> _Aim of the exercise_: Whenever a line in the entries below contains the string "column", copy that line.

> _Saved entries_:
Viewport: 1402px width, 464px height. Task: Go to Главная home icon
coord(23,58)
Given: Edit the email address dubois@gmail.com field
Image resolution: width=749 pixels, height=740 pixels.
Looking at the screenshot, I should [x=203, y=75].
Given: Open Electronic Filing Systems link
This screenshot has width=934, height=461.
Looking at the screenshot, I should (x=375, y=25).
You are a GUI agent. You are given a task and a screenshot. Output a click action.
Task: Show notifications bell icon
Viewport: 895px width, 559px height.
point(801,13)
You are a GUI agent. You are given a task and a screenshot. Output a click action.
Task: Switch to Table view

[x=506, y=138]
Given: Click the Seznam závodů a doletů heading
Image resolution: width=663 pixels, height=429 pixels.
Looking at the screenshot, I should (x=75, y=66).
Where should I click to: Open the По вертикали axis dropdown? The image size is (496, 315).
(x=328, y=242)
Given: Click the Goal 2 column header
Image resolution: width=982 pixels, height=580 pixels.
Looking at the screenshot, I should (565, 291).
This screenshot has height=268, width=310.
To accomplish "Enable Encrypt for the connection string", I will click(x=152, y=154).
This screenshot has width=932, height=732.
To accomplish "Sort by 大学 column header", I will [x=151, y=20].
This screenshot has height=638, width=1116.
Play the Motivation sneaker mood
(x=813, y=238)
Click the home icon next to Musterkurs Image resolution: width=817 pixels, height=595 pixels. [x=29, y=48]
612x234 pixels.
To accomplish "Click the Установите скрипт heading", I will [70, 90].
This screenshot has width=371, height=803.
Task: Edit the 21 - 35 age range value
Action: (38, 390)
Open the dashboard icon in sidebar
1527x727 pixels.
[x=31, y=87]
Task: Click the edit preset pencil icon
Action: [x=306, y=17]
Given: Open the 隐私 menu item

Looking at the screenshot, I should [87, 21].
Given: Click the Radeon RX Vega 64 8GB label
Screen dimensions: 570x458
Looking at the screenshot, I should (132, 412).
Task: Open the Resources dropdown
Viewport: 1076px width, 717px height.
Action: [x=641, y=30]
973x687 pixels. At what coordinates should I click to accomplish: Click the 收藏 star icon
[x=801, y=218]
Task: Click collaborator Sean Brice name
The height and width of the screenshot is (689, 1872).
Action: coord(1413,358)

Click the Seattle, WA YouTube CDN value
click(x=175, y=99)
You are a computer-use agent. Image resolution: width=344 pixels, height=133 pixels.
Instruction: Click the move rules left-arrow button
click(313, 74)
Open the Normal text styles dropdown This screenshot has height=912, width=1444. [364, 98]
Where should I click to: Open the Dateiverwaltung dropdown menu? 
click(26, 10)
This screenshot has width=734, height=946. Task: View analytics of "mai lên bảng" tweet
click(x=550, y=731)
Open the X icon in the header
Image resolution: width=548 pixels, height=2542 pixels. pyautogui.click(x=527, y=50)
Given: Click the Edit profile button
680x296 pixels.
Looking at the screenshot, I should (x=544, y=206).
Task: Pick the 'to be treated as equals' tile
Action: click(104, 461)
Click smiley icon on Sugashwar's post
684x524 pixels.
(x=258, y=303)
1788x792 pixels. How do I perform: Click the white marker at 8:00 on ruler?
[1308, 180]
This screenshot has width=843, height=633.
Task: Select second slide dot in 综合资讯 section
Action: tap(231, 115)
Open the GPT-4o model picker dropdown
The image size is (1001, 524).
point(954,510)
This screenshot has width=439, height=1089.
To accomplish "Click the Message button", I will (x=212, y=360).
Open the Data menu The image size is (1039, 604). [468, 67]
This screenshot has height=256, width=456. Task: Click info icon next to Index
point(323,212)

> _Result_:
Given: Click the Goal 2 column header
To accomplish "Sort by 大学 column header", I will [x=151, y=20].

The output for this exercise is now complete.